━━ Text segment ━━

Goblin Market by Christina Rossetti.

Goblin Market by Frank Craig (1911).

Goblin Market is a poem by Christina Rossetti composed in 1859 and published in 1862, and it's one of the first poems I ever read (it can be read online here). It is, Rossetti argued, a poem intended for children and as a child I enjoyed it, but when I returned to it in my young adulthood was rather surprising (which I'll get to in a moment). It was written when Rossetti volunteered at St Mary Magdalene Penitentiary in Highgate, London, a refuge for "fallen women" with a view of saving and rehabilitating prostitutes or unmarried mothers.

First illustration of Goblin Market 
by Arthur Rackham (1933).
The poem begins,
Morning and evening
Maids heard the goblins cry:
"Come buy our orchard fruits,
Come buy, come buy:
Apples and quinces,
Lemons and oranges,
Plump unpeck'd cherries,
Melons and raspberries,
Bloom-down-cheek’d peaches,
Swart-headed mulberries,
Wild free-born cranberries,
Crab-apples, dewberries,
Pine-apples, blackberries,
Apricots, strawberries;—
All ripe together
In summer weather,—
Morns that pass by,
Fair eves that fly;
Come buy, come buy:
Our grapes fresh from the vine,
Pomegranates full and fine,
Dates and sharp bullaces,
Rare pears and greengages,
Damsons and bilberries,
Taste them and try:
Currants and gooseberries,
Bright-fire-like barberries,
Figs to fill your mouth,
Citrons from the South,
Sweet to tongue and sound to eye;
Come buy, come buy."

━━━
━━ Stored records ━━

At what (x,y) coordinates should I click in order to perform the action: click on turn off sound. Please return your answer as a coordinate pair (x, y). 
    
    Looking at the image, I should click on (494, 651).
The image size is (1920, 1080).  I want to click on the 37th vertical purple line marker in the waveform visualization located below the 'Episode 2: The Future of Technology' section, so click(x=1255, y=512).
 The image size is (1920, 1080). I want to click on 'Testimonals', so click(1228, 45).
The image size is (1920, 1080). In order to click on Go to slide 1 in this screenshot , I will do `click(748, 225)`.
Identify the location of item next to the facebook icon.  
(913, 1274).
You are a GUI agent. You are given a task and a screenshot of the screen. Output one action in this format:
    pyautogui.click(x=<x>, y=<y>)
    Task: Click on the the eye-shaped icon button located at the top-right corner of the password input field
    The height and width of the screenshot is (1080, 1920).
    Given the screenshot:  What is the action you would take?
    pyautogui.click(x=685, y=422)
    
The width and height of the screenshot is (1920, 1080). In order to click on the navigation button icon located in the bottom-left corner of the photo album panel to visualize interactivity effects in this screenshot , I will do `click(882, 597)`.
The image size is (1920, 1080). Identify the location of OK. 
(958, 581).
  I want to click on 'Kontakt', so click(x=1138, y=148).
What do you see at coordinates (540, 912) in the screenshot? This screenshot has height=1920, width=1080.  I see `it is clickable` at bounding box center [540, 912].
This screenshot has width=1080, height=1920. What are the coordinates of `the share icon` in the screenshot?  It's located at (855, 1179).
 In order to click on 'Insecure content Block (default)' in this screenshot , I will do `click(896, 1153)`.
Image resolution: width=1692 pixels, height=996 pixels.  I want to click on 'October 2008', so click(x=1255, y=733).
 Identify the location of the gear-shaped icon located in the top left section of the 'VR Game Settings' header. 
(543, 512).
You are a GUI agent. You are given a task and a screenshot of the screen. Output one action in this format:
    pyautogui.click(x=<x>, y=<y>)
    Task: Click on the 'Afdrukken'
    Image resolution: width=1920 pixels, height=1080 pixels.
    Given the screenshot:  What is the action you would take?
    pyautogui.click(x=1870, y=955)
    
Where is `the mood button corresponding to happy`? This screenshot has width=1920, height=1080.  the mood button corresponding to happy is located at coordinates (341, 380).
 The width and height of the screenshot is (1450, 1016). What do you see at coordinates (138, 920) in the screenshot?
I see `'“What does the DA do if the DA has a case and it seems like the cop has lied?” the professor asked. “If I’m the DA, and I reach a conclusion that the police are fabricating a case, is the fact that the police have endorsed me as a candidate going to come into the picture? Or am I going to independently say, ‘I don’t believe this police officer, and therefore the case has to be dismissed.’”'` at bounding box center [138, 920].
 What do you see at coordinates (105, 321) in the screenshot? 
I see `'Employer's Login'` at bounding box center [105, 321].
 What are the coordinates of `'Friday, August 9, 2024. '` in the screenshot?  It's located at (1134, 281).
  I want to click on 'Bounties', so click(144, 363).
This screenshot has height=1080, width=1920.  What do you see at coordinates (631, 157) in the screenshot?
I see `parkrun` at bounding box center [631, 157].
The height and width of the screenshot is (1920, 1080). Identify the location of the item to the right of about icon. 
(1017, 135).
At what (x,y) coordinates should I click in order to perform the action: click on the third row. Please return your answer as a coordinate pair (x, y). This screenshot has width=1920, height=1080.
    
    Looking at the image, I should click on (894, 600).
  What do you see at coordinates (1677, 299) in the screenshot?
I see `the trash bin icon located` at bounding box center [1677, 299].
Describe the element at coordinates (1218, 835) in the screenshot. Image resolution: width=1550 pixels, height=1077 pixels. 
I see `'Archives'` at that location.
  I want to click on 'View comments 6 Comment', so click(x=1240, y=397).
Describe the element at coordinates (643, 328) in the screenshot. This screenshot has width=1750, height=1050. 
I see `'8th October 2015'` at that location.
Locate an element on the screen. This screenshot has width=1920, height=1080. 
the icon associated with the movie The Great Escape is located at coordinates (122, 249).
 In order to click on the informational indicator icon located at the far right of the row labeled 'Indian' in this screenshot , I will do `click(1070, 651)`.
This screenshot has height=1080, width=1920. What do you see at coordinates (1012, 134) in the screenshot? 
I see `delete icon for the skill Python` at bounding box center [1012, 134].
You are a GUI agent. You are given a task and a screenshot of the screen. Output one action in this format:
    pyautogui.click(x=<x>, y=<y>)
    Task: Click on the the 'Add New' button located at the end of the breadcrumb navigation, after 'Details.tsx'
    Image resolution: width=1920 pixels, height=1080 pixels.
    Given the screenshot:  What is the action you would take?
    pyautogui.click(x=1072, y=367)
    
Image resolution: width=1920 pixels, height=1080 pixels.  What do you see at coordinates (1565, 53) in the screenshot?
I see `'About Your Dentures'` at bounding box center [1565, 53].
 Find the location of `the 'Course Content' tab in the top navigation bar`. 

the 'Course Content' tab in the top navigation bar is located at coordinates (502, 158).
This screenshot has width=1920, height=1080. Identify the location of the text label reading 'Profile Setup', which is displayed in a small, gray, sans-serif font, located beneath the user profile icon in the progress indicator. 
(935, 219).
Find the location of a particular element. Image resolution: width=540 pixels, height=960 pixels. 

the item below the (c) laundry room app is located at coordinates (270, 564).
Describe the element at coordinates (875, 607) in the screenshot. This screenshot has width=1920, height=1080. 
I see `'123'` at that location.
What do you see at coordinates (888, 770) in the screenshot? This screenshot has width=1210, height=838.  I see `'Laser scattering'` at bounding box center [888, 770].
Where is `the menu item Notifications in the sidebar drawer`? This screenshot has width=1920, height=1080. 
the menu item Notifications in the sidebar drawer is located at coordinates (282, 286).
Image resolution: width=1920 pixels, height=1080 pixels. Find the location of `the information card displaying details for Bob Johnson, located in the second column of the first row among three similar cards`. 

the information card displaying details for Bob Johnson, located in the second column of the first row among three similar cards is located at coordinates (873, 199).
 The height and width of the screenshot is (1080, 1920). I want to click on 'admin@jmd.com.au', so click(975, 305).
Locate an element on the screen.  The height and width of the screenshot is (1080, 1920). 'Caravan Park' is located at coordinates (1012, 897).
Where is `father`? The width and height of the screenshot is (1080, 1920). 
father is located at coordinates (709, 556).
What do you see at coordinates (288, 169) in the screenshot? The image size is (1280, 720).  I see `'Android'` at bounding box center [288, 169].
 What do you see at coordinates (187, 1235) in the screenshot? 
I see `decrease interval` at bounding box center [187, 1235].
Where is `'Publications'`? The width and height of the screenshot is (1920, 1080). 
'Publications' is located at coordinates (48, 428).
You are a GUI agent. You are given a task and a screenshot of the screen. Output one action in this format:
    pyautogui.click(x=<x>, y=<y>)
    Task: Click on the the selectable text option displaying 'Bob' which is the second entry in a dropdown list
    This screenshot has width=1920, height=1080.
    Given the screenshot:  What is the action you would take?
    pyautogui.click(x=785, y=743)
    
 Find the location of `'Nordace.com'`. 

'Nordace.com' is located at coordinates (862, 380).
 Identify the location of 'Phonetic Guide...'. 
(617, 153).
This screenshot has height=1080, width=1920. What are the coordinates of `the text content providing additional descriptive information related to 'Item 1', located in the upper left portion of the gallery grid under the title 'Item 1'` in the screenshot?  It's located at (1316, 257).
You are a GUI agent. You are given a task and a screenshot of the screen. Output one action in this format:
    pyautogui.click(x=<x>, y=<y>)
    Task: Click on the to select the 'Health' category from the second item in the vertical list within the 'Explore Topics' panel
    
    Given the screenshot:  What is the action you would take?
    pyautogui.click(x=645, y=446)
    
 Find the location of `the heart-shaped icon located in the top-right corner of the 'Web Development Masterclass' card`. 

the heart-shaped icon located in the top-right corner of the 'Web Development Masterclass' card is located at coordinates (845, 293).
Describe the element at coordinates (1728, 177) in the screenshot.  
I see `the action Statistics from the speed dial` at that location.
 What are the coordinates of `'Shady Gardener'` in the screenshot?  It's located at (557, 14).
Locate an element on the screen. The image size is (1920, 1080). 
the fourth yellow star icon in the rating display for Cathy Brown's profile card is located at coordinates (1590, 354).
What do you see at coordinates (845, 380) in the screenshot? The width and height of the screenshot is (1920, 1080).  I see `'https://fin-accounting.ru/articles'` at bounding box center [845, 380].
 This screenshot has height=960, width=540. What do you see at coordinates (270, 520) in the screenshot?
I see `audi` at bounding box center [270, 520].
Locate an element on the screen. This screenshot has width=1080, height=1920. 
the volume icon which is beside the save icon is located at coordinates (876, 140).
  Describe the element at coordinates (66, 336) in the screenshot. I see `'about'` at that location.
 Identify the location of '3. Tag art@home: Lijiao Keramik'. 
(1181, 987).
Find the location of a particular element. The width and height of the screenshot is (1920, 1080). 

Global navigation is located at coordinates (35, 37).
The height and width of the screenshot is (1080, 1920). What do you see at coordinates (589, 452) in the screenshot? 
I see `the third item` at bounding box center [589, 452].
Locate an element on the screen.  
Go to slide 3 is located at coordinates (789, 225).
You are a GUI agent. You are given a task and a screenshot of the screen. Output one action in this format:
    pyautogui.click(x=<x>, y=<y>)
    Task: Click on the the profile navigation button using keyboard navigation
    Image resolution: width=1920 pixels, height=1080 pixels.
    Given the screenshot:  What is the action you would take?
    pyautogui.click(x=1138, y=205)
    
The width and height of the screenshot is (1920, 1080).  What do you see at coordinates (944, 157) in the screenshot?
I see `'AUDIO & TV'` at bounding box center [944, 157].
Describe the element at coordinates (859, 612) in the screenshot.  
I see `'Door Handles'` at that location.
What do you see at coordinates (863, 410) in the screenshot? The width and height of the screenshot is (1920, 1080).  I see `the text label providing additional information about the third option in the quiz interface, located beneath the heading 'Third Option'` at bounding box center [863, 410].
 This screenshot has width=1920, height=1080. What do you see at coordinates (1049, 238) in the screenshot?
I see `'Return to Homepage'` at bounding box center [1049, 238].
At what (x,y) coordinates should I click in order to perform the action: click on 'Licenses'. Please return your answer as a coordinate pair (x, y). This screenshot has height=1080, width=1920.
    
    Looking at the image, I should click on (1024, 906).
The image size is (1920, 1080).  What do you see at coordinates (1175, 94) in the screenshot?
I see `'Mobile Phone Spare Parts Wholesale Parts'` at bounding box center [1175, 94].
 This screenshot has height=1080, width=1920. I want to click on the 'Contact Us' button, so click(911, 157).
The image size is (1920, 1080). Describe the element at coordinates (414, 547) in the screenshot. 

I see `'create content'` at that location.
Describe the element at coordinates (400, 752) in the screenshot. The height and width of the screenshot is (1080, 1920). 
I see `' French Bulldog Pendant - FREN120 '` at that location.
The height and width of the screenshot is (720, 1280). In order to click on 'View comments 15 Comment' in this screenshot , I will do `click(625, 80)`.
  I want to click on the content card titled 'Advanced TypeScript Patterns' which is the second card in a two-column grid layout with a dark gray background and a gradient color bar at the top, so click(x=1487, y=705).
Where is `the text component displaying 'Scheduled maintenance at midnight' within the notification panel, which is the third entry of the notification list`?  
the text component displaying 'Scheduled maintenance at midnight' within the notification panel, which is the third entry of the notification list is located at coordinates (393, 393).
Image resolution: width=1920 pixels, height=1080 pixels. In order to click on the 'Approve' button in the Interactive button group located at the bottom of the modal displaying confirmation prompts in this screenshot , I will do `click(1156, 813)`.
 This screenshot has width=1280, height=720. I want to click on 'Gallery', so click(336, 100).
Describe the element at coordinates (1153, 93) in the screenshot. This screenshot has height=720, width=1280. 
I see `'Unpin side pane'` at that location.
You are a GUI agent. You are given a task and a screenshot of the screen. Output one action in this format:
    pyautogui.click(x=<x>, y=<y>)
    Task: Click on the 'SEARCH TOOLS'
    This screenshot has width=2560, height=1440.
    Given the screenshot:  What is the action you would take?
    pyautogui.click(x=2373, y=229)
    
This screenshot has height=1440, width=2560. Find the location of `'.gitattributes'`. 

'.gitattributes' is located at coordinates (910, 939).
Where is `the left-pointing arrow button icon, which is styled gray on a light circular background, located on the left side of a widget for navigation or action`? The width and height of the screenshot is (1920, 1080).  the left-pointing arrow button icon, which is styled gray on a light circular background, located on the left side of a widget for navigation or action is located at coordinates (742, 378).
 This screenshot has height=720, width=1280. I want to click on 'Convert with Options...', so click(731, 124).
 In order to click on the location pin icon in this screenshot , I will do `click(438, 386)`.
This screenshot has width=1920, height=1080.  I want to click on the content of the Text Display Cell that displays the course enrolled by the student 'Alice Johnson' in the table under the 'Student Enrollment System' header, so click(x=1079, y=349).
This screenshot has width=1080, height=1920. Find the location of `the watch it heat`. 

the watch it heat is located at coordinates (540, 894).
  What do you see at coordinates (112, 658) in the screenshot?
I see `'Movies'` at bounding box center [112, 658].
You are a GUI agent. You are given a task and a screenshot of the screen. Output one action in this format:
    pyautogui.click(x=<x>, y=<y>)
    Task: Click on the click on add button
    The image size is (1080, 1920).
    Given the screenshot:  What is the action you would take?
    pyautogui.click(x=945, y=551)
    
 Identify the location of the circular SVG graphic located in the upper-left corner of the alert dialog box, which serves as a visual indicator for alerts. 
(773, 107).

━━━

* **Tasks to complete**
a. Answer these questions using the Goblin Market article:
(i) In what year was the poem composed, and in what year was it published?
(ii) Where was Rossetti volunteering when she wrote it?
(iii) Who made the illustration dated 1933?
b. Pick up the Goblin Market article where it ends and carry it forward.
The items are separate material with no connection to the Goblin Market article.

* **Answers for the tasks**
a.
(i) It was composed in 1859 and published in 1862.
(ii) She was volunteering at St Mary Magdalene Penitentiary in Highgate, London.
(iii) Arthur Rackham made it.

b.
Already the reader is promised a sensual delight of temptation. Rossetti goes on to introduce the two sisters of the poem - the pure Lizzie and her sister Laura. The two hear the cries of the goblins, Lizzie is overcome with maidenly blushes whilst Laura, the tempted, strains to hear and see the goblin men. Lizzie chides her,
"Oh," cried Lizzie, "Laura, Laura,
You should not peep at goblin men."
Nevertheless Laura cannot help but look on, fascinated, and so Lizzie runs away calling, "Their evil gifts would harm us" but Laura remains, enchanted, her reason and sense all but lost:
Laura stretch’d her gleaming neck
Like a rush-imbedded swan,
Like a lily from the beck,
Like a moonlit poplar branch,
Like a vessel at the launch
When its last restraint is gone. 
Second illustration of Goblin Market 
by Arthur Rackham (1933).
The Goblins spy her, "Come buy, come buy" they call, and Laura creeps closer, but she has not the money to buy, no copper, no sliver, and no gold, she tells them. They reply,
"You have much gold upon your head,"
They answer'd all together:
"Buy from us with a golden curl."
And so she "clipp'd a precious golden lock" and "dropp'd a tear more rare than pearl", and she is finally allowed to enjoy their fruit. She -
suck'd their fruit globes fair or red:
Sweeter than honey from the rock,
Stronger than man-rejoicing wine,
Clearer than water flow'd that juice;
She never tasted such before,
How should it cloy with length of use?
She suck'd and suck'd and suck'd the more
Fruits which that unknown orchard bore;
She suck'd until her lips were sore;
Then flung the emptied rinds away
But gather'd up one kernel stone,
And knew not was it night or day
As she turn’d home alone. 
Third illustration of Goblin Market 
by Arthur Rackham (1933).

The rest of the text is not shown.